UN DEVELOPMENT PROGRAMME (UNDP)
“UNDP is the UN's global development network, an organization advocating for change and connecting countries to knowledge, experience and resources to help people build a better life.” (UNDP Website, http://www.undp.org/about, accessed on 1 June 2008)
It works in 166 countries and assists them to develop local capacities, policies and programmes (ibid).
UNDP cooperates with a wide range of partners to achieve the Millennium Development Goals (eradication of extreme poverty and hunger; universal primary education; gender equality and empowerment of women; child mortality reduction; maternal health; fight against HIV/AIDS, malaria and other diseases; environmental sustainability; development of a global partnership for development) (UNDP Website, http://www.undp.org/mdg/basics.shtml, accessed on 1 June 2008).
Policymakers; developing countries’ governments; UN system; international financial institutions; private sectors; civil society organisations; regions and local authorities.
UNDP’s objective is to help countries in finding and building solutions to the challenges of “democratic governance; poverty reduction; crisis prevention and recovery; environment and energy; and HIV/AIDS”. In all its activities, UNDP encourages “the protection of human rights and the empowerment of women” (UNDP Website, http://www.undp.org/about, accessed on 1 June 2008).
UNDP’s activities are funded by the UN; donors (EU; governments of Australia, Austria, Belgium, Canada, Denmark, Finland, France, Germany, Ireland, Italy, Japan, the Netherlands, New Zealand, Norway, Portugal, Republic of Korea, Spain, Sweden, Switzerland, UK and the USA); international financial institutions (World Bank, African Development Bank, Asian Development Bank, Inter-American Development Bank, Central American Bank for Economic Integration, Caribbean Development Bank, European Bank for Reconstruction and Development, European Investment Bank, International Monetary Fund and Islamic Development Bank); foundations (for details see http://www.undp.org/partners/foundations/partners.shtml, accessed on 2 June 2008); as well as private sector contributors (UNDP Website, http://www.undp.org/partners/index.shtml, accessed on 2 June 2008).
Scope of Reporting:
Geographic scope: Most countries of the world.
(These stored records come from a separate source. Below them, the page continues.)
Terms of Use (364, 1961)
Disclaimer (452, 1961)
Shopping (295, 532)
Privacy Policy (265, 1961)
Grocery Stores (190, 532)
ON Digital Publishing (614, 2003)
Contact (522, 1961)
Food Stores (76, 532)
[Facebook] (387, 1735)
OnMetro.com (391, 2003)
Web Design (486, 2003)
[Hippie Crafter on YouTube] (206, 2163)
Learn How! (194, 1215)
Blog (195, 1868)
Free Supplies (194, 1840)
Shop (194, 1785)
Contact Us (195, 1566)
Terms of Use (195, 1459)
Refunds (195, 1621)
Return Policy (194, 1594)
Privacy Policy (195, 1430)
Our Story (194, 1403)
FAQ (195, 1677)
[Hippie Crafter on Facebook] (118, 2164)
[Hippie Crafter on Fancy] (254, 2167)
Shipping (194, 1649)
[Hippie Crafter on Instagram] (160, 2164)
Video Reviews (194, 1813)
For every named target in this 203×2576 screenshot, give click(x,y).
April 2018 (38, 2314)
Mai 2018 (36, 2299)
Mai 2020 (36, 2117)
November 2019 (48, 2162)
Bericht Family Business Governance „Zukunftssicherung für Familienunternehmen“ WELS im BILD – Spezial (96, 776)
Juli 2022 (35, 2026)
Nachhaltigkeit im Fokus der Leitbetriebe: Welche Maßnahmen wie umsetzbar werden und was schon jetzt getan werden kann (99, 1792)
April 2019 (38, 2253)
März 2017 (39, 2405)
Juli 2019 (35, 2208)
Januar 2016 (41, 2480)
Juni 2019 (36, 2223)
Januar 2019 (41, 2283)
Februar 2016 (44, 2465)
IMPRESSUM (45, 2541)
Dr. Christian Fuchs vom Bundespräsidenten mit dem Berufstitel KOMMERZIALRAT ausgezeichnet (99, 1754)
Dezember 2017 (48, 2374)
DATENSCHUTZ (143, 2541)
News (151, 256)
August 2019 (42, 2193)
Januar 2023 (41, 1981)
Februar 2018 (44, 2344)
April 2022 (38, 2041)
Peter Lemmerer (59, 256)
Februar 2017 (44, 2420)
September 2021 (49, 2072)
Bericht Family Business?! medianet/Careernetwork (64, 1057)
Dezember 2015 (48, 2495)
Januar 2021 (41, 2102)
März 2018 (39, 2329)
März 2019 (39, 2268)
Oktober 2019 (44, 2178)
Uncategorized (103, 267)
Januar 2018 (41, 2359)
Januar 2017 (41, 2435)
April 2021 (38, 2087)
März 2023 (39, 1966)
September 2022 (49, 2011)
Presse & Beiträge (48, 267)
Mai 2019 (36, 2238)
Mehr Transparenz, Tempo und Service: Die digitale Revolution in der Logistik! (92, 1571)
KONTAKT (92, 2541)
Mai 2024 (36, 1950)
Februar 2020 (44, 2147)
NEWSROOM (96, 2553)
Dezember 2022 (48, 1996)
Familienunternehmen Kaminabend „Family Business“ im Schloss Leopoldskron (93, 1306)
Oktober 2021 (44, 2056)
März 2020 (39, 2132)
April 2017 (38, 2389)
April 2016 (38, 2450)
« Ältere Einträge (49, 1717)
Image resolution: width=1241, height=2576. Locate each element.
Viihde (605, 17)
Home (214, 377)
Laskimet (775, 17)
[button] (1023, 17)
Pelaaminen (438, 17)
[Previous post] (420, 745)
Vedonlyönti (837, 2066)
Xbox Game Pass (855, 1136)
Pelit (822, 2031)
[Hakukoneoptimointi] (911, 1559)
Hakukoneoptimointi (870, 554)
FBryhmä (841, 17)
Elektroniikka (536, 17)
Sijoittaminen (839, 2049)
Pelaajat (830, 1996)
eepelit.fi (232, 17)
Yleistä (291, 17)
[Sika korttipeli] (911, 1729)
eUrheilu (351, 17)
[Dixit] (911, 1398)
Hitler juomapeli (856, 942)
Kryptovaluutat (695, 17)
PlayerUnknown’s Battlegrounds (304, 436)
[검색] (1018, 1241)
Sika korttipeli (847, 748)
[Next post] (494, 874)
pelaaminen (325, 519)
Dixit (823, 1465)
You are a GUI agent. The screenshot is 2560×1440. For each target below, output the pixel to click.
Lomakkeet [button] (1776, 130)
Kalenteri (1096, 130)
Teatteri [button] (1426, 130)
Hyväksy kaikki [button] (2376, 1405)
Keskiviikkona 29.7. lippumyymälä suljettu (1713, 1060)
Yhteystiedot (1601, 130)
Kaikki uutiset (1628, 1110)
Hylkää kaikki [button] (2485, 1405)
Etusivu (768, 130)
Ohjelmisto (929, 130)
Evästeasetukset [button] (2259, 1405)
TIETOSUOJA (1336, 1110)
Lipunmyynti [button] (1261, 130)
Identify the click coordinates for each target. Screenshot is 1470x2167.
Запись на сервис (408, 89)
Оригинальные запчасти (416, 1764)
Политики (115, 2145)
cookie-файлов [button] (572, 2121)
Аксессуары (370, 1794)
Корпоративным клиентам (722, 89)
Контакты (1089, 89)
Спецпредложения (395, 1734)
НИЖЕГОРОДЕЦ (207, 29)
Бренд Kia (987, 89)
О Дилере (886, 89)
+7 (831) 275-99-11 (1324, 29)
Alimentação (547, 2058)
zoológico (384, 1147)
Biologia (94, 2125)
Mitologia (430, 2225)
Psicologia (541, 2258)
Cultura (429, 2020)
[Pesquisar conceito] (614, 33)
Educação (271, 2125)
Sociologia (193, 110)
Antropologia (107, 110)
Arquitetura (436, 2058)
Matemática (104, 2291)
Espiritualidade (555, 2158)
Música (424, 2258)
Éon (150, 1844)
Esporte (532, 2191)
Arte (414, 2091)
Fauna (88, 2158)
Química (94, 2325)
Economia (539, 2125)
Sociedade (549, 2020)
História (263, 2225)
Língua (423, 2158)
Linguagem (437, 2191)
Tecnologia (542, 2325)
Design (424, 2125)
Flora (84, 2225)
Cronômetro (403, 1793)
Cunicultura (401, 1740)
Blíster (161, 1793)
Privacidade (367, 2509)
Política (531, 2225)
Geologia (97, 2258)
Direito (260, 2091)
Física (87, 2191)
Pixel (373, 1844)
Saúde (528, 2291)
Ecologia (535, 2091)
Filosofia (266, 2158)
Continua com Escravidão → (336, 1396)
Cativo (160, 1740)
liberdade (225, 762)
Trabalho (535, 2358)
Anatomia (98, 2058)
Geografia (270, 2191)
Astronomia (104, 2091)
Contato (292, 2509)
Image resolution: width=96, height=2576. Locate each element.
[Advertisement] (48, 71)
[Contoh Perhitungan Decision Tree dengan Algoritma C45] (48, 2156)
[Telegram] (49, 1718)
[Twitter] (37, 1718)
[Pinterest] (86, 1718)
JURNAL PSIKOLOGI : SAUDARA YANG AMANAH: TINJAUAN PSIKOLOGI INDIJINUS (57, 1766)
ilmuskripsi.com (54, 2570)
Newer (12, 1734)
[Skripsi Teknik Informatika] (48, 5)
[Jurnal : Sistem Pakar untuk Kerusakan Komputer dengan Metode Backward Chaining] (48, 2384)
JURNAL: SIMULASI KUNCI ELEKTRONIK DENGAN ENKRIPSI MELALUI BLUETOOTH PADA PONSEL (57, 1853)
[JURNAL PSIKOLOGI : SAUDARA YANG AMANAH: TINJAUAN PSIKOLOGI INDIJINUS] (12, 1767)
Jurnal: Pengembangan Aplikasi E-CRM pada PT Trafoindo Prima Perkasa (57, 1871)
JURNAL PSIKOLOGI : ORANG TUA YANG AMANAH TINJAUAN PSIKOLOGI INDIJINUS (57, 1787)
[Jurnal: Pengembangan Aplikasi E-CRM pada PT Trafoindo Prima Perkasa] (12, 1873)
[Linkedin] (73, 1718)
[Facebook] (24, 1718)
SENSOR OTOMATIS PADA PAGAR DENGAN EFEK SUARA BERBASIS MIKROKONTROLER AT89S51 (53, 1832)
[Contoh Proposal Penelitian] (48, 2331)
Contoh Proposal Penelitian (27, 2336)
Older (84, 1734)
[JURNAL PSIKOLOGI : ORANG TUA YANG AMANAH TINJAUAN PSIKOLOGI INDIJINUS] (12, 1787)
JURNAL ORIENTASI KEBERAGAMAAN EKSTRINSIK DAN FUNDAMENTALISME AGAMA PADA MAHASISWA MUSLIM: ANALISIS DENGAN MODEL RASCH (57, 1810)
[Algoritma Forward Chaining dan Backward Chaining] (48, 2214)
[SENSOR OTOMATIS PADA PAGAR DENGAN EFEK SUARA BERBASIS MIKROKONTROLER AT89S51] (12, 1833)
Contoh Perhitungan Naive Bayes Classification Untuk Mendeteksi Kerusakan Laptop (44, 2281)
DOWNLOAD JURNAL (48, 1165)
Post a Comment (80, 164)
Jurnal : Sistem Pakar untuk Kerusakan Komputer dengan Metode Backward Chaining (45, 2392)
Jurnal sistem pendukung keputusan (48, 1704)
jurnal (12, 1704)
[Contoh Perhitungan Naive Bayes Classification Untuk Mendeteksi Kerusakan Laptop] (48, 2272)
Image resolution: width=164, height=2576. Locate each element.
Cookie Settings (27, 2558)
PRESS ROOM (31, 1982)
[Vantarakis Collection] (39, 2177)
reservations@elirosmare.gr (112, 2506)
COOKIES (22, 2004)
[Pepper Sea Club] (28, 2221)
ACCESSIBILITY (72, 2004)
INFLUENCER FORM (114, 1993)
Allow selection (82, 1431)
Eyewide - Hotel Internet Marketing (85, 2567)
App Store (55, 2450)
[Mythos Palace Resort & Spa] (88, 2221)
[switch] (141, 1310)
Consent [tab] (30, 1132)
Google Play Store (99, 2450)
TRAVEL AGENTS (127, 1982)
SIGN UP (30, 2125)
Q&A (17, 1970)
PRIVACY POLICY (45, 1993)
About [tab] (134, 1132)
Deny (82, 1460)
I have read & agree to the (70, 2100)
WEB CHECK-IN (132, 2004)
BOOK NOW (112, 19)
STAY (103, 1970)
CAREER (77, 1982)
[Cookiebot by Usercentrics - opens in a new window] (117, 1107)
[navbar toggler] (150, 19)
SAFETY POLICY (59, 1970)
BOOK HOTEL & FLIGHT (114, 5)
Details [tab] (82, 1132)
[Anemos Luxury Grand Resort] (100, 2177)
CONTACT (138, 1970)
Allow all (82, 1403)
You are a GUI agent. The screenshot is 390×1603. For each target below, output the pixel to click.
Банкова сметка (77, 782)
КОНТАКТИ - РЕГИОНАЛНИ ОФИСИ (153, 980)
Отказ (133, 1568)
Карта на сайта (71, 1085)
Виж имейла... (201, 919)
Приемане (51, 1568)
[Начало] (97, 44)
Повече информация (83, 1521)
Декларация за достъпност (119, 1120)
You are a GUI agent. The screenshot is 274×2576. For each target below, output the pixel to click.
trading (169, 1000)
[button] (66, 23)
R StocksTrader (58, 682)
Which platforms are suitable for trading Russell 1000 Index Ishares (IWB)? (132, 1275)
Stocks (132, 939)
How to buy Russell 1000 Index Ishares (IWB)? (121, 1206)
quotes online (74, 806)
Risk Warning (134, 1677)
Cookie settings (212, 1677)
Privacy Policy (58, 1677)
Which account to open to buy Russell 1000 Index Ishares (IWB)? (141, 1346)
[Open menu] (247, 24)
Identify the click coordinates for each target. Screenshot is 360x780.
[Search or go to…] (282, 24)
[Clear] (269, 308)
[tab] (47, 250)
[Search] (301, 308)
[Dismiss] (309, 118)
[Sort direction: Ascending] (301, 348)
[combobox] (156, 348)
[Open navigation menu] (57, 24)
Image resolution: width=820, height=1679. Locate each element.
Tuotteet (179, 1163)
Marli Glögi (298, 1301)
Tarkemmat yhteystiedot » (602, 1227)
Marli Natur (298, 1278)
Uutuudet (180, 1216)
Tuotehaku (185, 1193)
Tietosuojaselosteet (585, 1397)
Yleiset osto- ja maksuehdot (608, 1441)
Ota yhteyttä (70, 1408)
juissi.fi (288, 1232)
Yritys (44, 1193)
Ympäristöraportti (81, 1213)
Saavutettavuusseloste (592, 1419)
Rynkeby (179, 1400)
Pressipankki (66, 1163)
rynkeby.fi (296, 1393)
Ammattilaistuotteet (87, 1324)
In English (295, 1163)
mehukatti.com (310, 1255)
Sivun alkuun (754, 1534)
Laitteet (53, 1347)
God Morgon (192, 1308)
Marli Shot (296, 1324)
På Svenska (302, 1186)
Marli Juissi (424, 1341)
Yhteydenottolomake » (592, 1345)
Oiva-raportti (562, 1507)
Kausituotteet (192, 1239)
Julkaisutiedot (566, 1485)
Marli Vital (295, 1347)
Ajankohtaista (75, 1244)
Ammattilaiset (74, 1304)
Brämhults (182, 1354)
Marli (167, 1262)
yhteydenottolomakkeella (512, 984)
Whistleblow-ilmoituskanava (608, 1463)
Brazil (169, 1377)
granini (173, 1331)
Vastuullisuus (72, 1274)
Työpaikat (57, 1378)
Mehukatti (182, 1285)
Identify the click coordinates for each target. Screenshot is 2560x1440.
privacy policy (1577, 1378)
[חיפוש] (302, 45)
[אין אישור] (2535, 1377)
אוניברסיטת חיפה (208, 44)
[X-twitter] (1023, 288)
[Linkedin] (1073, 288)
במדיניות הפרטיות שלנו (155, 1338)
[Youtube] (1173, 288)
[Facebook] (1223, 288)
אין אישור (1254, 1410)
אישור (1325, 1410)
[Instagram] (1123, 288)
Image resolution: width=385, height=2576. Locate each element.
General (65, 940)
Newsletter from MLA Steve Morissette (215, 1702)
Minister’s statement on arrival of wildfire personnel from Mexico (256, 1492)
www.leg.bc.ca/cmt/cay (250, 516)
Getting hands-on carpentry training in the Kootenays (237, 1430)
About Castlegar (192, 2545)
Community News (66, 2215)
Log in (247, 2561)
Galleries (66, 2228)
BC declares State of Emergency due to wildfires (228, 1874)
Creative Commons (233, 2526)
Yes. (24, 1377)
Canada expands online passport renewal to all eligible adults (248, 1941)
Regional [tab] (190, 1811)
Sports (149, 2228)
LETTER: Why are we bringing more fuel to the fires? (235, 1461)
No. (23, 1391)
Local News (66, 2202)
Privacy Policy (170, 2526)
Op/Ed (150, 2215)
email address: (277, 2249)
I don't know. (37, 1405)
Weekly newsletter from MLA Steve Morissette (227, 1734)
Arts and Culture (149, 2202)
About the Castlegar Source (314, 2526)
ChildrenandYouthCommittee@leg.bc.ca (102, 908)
Thematic scope: Human development, education and literacy, health (including HIV/AIDS, malaria and other diseases), unemployment, good governance and the rule of law (including juridical system, police, legislature, informal justice), poverty, gender equality, mortality, environment, national development strategies and programmes, economy, social exclusion, discrimination and ethnic division, sustainable growth, social services, agriculture, vulnerability, water and sanitation, living conditions and other issues influencing development.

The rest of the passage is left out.